Where $\phi(X): \mathbb{R}^{m \times n} \to \mathbb{R}$ is a scalar function of a matrix, and $A\in\mathbb{R}^{m \times n}$ is its matrix-shaped gradient $\partial \phi/\partial X$. These two identities allow us to go back and forth between the differential or Jacobian and the matrix-shaped gradient as defined in \eqref{eq:matrix_gradient_scalar}.

Let’s consider as an example a composition between a vector to scalar function $\mathcal L:\mathbb{R}^m \to \mathbb{R}$ and a linear layer $W\mathbf x+\mathbf b$, where $W\in\mathbb{R}^{m \times n}$ and $\mathbf x \in \mathbb{R}^n$. Let us call the composition $\phi: \mathbb{R}^{m \times n} \to \mathbb{R}$:

\[\phi(W) = \mathcal L(W\mathbf x+\mathbf b)\]

Now we can compute the differential of $\phi$ with respect to $W$, using the chain rule as in equation $\eqref{eq:chain_rule_differential}$. The differential of $\phi$ is a scalar, and the differential of the linear layer is a vector, therefore we can omit the vectorization operators.

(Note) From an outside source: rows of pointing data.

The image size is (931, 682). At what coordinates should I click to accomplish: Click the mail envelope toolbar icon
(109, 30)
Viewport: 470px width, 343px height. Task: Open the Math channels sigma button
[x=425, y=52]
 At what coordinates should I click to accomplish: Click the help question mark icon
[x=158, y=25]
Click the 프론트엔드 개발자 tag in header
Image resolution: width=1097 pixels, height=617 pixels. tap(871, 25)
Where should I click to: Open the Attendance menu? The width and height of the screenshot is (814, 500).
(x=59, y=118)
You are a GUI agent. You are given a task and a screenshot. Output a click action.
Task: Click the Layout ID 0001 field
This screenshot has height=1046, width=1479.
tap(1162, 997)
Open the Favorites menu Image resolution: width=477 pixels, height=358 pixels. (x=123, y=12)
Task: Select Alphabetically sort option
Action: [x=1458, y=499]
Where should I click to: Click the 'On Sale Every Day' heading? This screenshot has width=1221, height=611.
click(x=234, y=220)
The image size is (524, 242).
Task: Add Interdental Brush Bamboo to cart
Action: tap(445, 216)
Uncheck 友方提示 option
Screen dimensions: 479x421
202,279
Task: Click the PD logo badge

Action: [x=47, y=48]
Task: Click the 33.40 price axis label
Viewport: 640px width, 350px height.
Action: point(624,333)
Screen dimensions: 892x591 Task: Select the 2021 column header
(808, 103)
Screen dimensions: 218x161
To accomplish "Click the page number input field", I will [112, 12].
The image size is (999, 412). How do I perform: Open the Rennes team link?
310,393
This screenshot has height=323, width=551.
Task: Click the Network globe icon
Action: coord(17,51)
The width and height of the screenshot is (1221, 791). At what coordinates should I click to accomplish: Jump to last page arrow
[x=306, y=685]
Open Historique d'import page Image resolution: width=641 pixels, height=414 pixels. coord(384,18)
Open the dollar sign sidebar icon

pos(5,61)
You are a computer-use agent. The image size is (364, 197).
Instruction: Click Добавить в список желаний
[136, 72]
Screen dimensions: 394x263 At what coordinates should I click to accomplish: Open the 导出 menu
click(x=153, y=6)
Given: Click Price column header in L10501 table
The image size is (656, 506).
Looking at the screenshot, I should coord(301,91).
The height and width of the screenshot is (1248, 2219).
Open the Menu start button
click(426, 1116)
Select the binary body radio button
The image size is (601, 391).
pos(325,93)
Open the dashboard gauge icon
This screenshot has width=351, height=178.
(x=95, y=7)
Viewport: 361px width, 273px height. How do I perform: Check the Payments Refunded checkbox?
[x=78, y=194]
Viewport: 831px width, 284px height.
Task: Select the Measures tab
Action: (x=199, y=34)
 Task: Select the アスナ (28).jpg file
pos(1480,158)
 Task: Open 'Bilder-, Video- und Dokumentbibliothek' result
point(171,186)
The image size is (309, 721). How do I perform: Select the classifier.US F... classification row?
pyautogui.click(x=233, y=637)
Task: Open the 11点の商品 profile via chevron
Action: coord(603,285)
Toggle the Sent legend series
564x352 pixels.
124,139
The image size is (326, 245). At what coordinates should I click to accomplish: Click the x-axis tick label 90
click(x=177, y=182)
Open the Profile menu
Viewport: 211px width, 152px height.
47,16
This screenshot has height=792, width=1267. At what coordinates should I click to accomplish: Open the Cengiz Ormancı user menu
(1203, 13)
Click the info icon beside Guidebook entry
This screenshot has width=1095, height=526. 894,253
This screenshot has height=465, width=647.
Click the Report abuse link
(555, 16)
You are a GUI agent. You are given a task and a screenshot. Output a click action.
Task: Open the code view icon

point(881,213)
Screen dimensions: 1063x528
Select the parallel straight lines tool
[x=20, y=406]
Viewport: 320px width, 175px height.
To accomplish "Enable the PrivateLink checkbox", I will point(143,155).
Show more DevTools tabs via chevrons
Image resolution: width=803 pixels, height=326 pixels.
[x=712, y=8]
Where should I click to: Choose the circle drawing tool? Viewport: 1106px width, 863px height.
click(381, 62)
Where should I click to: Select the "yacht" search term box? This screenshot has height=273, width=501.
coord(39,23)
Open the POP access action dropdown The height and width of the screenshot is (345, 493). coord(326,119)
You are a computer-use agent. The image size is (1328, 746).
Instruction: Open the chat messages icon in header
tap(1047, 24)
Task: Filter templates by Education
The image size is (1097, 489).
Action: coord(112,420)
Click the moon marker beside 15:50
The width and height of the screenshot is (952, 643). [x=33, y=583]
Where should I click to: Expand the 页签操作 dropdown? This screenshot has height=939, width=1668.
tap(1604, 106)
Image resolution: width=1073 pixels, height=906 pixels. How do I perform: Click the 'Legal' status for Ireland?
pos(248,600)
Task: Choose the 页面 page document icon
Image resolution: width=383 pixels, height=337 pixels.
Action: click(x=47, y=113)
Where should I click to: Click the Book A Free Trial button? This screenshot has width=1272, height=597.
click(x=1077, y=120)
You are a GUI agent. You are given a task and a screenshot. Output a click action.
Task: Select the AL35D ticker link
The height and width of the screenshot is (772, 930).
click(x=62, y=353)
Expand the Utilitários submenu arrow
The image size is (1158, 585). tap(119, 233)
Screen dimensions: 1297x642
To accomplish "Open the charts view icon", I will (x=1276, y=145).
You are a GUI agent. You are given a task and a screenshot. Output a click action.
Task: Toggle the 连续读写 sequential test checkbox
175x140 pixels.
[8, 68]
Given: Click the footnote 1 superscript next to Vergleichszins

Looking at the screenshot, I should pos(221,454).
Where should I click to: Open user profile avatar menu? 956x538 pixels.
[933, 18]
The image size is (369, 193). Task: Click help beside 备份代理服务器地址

\[\textsf{d}\phi(W) = \textsf{D}\mathcal L(W\mathbf x+\mathbf b) \textsf{d}(W\mathbf x+\mathbf b) = \textsf{D}\mathcal L(W\mathbf x+\mathbf b) (\textsf{d}W)\mathbf x\]

Here we apply the trace ‘trick’ from the first identity above. Since $\textsf{d}\phi$ is a scalar, $\textsf{d}\phi(W) = \operatorname{tr}(\textsf{d}\phi(W))$. Applying the trace on both sides we have:

\[\textsf{d}\phi(W) = \operatorname{tr}(\textsf{D}\mathcal L(W\mathbf x+\mathbf b) (\textsf{d}W)\mathbf x)\]

Now our objective is to bring the differential of the weights $\textsf{d}W$ to the rightmost position inside the trace, so that we can compare with $\eqref{eq:matrix_gradient_first_identification}$. Due to the cyclic property of the trace, we can just move $\mathbf x$ to the left:

\[\textsf{d}\phi(W) = \operatorname{tr}(\mathbf x\ \textsf{D}\mathcal L(W\mathbf x+\mathbf b) (\textsf{d}W))\]

We can now identify the matrix-shaped gradient of $\phi$. Notice that in $\eqref{eq:matrix_gradient_first_identification}$ the matrix $A$ is transposed, so we need to transpose the whole expression:

\[\frac{\partial \phi}{\partial W} = \textsf{D}\mathcal L(W\mathbf x+\mathbf b)^T \mathbf x^T = \nabla \mathcal L(W\mathbf x+\mathbf b)\ \mathbf x^T\]

Note that $(\textsf{D}\mathcal L)^T=\nabla \mathcal L$. The result is therefore the outer product between the gradient of the loss and the input vector $\mathbf x$.

We could stop here, but let us see how to obtain the same result using the Jacobian instead of the differential. We use the chain rule as in $\eqref{eq:chain_rule}$ and the identity for the Jacobian of a matrix multiplication found earlier $\eqref{eq:jacobian_matrix_multiplication}$:

\[\textsf{D}\phi=\textsf{D}\mathcal L(W\mathbf x+\mathbf b)\ \textsf{D}(W\mathbf x+\mathbf b)=\textsf{D}\mathcal L(W\mathbf x+\mathbf b) (\mathbf x^T \otimes I)\]

If we transpose both sides, we can use the property $\eqref{eq:kronecker_vec}$ (in the ‘reverse’ direction compared to before) to replace the Kronecker product with a vectorized matrix product:

\[(\textsf{D}\phi)^T=(\mathbf x \otimes I)\left(\textsf{D}\mathcal L(W\mathbf x+\mathbf b)\right)^T=\mathrm{vec}(\left(\textsf{D}\mathcal L(W\mathbf x+\mathbf b)\right)^T \mathbf x^T)\]

Now we can compare with $\eqref{eq:matrix_gradient_second_identification}$ and identify the matrix-shaped gradient, which matches the result we obtained using the differential.